Monday, October 26, is about to see the resumption of the public inquiry into money laundering in the province. The line of witnesses participating in this portion of the inquiry aims to shed more light on the subject providing insights. Steve Beeksma, a British Columbia Lottery Corporation Anti-Money Laundering Project Specialist, shared more information on the provincial practices.
Mr. Beeksma had the chance to shed more light on the regular practices regarding money laundering and the eventual impact they had on the local gambling field. He has information on the staff members at River Rock Casino in Richmond, one of the locations considered being the largest laundromats in Canada’s gambling field.
He had the chance to monitor everything happening at the gambling hotspot as he was a casino surveillance staffer at the Great Canadian Gaming Corporation’s venue. Mr. Beeksma recalled situations when casino managers have expressed their concerns regarding the questioning of high rollers in progress. British Columbia Lottery Corporation was conducting a thorough probe at the time and needed more information on the subject, suspecting that money laundering was in progress.
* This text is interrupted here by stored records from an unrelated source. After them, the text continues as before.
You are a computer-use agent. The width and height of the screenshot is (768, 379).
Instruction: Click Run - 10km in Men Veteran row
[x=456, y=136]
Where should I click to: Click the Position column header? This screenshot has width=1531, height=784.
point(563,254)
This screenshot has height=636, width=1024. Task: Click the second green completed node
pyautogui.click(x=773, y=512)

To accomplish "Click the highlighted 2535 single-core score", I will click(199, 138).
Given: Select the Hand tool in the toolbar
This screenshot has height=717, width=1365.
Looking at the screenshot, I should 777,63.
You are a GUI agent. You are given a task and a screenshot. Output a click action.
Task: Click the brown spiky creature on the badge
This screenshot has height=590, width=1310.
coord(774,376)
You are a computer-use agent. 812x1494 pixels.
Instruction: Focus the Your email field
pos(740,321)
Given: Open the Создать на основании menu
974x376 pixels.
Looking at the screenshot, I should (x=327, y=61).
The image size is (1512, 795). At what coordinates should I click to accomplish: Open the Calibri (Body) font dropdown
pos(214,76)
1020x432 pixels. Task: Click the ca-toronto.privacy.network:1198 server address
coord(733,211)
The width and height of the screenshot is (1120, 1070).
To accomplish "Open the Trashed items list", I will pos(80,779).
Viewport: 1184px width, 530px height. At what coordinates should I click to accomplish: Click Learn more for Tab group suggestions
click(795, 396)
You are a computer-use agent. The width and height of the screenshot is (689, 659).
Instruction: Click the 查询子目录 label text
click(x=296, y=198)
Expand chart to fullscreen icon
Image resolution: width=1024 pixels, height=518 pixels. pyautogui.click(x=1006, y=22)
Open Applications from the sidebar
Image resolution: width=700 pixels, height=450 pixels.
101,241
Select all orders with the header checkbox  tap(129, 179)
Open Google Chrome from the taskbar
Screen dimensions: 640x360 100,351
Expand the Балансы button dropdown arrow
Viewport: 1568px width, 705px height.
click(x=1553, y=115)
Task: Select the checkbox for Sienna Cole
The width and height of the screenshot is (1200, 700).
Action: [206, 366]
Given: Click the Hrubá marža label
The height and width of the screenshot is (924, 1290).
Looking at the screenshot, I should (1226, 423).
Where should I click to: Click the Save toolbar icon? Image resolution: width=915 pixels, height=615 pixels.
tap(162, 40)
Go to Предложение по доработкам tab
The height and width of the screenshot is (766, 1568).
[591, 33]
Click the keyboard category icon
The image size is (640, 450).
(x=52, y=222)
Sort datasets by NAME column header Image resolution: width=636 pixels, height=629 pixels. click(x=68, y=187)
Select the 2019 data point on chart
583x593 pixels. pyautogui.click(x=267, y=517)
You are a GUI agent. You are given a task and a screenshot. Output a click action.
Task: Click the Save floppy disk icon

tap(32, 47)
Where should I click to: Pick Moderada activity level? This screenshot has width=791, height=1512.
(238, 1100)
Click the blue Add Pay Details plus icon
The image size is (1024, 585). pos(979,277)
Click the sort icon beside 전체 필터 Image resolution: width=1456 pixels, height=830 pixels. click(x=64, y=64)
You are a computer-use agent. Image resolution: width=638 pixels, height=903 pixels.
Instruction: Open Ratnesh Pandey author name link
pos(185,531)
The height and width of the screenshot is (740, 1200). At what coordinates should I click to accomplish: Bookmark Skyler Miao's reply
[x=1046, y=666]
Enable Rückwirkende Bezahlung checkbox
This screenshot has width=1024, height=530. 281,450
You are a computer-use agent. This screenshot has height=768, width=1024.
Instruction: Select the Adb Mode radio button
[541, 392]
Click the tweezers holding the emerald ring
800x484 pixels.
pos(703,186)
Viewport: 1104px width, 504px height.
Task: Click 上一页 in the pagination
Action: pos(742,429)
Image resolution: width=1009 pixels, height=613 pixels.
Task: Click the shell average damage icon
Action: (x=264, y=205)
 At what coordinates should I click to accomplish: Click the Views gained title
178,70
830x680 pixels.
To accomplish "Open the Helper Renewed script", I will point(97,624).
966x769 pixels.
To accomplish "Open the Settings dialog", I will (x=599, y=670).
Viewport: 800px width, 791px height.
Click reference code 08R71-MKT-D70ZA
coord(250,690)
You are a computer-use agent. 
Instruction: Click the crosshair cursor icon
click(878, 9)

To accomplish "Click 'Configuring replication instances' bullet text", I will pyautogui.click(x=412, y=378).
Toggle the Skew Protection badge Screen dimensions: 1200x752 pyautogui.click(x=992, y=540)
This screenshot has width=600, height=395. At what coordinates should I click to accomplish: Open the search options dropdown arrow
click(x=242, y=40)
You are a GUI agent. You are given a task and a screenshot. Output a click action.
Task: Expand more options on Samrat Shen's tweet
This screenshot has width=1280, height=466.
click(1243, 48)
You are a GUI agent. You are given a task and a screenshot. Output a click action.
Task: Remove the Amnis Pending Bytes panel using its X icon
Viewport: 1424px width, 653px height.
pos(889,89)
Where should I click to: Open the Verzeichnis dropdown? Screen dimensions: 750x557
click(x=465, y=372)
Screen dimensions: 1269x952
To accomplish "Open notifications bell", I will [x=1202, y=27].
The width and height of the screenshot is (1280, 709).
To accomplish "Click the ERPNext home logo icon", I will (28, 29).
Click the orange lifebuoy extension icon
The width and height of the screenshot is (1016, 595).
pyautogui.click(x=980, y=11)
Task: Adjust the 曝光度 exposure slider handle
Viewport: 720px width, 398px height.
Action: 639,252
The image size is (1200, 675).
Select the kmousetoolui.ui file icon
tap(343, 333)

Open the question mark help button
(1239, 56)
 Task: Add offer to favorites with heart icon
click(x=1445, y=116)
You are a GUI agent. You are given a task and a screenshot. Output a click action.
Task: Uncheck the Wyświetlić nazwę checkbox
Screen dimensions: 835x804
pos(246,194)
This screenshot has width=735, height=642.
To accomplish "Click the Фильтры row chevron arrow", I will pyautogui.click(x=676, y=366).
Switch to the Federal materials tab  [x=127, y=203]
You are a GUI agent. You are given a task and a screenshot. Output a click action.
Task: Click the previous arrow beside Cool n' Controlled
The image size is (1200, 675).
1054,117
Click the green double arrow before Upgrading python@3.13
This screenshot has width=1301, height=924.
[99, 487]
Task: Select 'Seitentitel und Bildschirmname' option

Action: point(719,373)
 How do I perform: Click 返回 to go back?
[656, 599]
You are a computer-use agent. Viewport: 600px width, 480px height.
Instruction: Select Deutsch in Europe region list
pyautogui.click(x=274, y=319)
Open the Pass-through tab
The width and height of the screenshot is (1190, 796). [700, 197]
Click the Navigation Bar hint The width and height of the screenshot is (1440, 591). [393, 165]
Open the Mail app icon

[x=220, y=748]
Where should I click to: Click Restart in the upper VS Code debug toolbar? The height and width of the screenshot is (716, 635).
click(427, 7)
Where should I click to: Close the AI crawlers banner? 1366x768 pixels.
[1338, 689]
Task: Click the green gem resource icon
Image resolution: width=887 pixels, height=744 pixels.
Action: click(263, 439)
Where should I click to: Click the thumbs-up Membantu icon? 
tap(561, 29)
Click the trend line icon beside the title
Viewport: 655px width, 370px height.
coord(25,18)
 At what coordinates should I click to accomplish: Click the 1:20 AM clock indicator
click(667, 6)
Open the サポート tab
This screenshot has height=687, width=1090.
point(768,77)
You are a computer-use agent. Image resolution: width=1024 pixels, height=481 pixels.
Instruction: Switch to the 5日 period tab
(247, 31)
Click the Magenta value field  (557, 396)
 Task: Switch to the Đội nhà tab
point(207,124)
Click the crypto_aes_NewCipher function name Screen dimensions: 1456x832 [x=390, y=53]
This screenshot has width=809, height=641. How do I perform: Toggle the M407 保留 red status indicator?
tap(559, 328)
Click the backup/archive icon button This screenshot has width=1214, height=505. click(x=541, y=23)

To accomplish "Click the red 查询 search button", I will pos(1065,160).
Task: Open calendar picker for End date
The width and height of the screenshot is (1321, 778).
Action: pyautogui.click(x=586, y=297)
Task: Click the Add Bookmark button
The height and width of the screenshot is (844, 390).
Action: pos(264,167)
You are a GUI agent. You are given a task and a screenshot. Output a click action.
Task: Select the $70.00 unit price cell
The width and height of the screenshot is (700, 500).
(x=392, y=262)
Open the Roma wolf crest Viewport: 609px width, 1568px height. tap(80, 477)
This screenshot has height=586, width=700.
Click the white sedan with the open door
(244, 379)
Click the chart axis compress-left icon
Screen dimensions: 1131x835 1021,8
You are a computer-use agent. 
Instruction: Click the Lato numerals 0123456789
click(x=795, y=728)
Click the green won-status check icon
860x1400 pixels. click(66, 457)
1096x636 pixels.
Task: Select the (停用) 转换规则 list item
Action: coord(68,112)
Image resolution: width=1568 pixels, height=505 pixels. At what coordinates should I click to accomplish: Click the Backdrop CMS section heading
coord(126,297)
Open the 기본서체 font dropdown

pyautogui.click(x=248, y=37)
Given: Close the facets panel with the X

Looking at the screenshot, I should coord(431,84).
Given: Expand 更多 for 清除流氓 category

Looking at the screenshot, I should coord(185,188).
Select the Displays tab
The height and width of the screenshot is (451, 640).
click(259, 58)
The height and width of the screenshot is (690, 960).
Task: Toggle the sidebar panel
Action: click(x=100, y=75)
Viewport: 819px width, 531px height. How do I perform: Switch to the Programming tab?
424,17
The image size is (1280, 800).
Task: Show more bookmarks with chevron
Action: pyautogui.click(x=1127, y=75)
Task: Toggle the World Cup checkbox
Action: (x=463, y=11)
The complaints alleged that the probe which took place back in 2012 was a rather aggressive one for the high rollers. Mr. Beeksma along with Ross Alderson, also an investigator at the Crown corporation, had a meeting with Vice-President Terry Towns. The latter advised them to put an end to the interviews with casino high rollers showcasing the so-called refining currency practice. Mr. Beeksma pointed out that he believes that the casino management was concerned by the questioning.
He said that his understanding was that high rollers making their way there might have been worried by the interviews into their gambling habits exhibited on the premises of the casino venue. River Rock Casino had been witnessing cash transactions reaching up to CA$800,000 over that period, mainly including CA$20 bills wrapped with elastic bands.
Mr. Beeksma also pointed out that back around the turn of the century, the staff members at another casino in Richmond were advised to allow loan sharks to continue their daily operation with high rollers. Previous probes on the subject of money laundering showcased that Paul King Jin was one of the loan sharks operating in the Richmond region. He was recently targeted in a shooting that left his partner Jian Jun Zhu dead.
It should be pointed out that Mr. Beeksma also pointed out that the casino operator overseeing the gambling locations was reporting all suspicious transactions taking place on the premises of its casinos. This week is also going to hear from Stone Lee, a BCLC investigator and also a former Great Canadian Gaming Corporation surveillance manager, as well as Gord Friesen, a former BCLC manager of investigations and former RCMP officer.